DATASET
· · · ·
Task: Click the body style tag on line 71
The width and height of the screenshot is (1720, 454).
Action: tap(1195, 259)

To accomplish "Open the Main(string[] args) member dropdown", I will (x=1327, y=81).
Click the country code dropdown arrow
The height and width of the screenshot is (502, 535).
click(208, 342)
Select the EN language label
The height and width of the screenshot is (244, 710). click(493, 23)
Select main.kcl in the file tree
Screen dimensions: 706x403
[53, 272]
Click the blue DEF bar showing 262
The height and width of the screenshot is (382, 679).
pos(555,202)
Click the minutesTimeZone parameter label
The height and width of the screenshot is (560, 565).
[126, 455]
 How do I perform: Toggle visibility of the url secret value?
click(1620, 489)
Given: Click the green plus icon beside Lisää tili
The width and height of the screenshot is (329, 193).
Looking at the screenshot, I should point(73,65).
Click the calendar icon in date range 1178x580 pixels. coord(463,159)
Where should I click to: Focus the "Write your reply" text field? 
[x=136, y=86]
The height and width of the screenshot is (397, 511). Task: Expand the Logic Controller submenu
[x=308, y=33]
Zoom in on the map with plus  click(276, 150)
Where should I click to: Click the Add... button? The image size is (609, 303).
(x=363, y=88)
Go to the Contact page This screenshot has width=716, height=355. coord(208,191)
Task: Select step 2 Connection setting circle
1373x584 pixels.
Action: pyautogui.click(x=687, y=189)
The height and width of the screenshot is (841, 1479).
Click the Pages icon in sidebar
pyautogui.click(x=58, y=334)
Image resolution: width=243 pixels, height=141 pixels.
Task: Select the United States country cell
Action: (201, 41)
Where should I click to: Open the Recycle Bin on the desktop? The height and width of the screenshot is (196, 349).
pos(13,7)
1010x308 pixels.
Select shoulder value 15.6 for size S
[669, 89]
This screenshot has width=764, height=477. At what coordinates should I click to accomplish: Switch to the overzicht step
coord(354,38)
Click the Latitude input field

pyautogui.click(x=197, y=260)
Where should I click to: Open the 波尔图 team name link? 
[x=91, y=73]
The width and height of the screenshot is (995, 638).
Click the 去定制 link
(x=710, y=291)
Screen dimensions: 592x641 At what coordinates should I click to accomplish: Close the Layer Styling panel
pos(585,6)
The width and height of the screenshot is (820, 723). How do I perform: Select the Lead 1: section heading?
· · · ·
ASSIGNED TASK
Which of the lines in the material above contain "plus"? Copy each one out.

YOUR RESPONSE
Given: Click the green plus icon beside Lisää tili
Zoom in on the map with plus  click(276, 150)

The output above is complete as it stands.